I guess I’m being hard on this movie because I feel like it needs to be good enough to justify its own existence. Storm Boy is a classic, and if you’re going to do a remake, it has to have more merit than the standard ‘bringing this beloved story to a new generation’ excuse. But so much of what I love about the original – particularly the book, which at 60 pages is a masterwork in beautiful, poetic simplicity – just isn’t here in any meaningful way. Robert Ingpen’s stunning illustrations portray the Coorong as a truly unique landscape, windswept and perennially overcast. This film looks like a Tourism Australia commercial, with its picturesque scenery, far too many warm sunsets and showy time-lapses. Truly unjustifiable amounts of the runtime are spent on self-mythologising narration, or showing the audience how the townsfolk are enamoured with Mike and his pelican – it’s just trying too hard to win us over. The plotline with Geoffrey Rush’s older mike is a naked play at topicality, trying to draw on the story’s innate environmentalism to make a much more direct, and less subtextual, point than either of the previous Storm Boys ever did. It’s not even a point I disagree with, but I can practically feel the filmmakers watching me, waiting expectantly for me to smile and say, “Oh, isn’t that nice!”

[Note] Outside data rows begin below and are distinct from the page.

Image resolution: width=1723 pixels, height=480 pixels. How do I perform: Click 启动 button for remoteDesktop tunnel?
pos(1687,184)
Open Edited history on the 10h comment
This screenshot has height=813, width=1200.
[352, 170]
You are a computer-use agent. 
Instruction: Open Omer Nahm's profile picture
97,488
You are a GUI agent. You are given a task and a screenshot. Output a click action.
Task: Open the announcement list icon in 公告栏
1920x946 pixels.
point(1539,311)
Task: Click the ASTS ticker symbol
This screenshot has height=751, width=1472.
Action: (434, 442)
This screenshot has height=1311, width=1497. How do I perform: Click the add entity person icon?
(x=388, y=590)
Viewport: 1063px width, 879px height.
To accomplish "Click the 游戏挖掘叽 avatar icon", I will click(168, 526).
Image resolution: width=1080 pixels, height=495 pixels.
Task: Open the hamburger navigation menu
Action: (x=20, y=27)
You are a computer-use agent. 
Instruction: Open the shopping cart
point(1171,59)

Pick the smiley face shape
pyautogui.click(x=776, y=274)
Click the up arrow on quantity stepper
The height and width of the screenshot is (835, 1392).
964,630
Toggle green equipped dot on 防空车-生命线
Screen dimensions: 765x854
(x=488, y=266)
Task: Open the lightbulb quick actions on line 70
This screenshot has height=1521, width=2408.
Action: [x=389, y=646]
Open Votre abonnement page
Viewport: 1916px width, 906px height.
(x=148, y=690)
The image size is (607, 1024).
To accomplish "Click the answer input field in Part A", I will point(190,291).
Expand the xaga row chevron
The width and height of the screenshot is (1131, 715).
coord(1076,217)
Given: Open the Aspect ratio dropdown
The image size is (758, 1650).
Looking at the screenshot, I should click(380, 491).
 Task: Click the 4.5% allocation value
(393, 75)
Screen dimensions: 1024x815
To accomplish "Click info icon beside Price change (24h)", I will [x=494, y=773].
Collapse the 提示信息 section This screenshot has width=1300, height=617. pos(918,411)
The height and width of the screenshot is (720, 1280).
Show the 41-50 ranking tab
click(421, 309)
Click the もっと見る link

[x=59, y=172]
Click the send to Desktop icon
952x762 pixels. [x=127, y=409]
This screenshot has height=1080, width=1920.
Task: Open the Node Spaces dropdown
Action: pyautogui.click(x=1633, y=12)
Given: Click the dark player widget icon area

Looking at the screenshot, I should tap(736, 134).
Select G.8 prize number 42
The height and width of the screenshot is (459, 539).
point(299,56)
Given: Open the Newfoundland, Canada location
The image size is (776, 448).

I think all of this speaks to a compulsion to soften the rougher edges of this distinctive story with Hollywood-esque sentimentality. This story didn’t need to be revisited, and it certainly didn’t need to get a sweeter, less subtle treatment, like it has here. I’m thinking they should have leant in to the novel’s simple beauty, or not touched it at all. It’s not exactly a hot take to say that the industry is getting worse and worse in its attempts to cash in on established properties with remakes and reboots. Just recently, we’ve seen Aussie classics Romper Stomper, Wake in Fright and Wolf Creek all dug up for re-imaginings as limited series. I’m not sure if all of those are any good, but I feel confident in saying that the lack of creativity there is a really bad sign for our film and television industry.

The original Storm Boy is great, but Diminishing Returns will get you every time – part of its strength comes from its unique identity, and its winning confidence in that powerfully original story. A remake driven by a love for (and desire to live up to) the original just inherently lacks that quality. And that’s the thing: the stuff that I imagine attracted the producers to remaking this story – beautiful & distinctive Aussie setting, family-friendly coming-of-age angle, environmental moral, and a reverence for Indigenous culture – all strike me as potentially great elements of a new, totally original film. The mentality of wanting to find those kind of strengths in an existing property just doesn’t make sense to me. That may come off as reductive – movie producers have a lot to consider, and ultimately, it is still a business, and they have to cut down on risky investment – but remakes like this are risky. The guarantee of an audience that a remake supposedly promises is tenuous at best, and you’re just setting up comparisons to a story that people look back on with nostalgia goggles. It’s a high bar to set for yourself. This new Storm Boy isn’t bad, it’s fine really, I just wish our industry could pour more money and energy into new projects. If nothing else, I feel like filmmakers are forced to work harder to win an audience over with a story that’s never been seen before – it just results in better movies. The problem’s systemic, but if you ask me? The fix is easy.

Storm Boy is in cinemas from January 17th.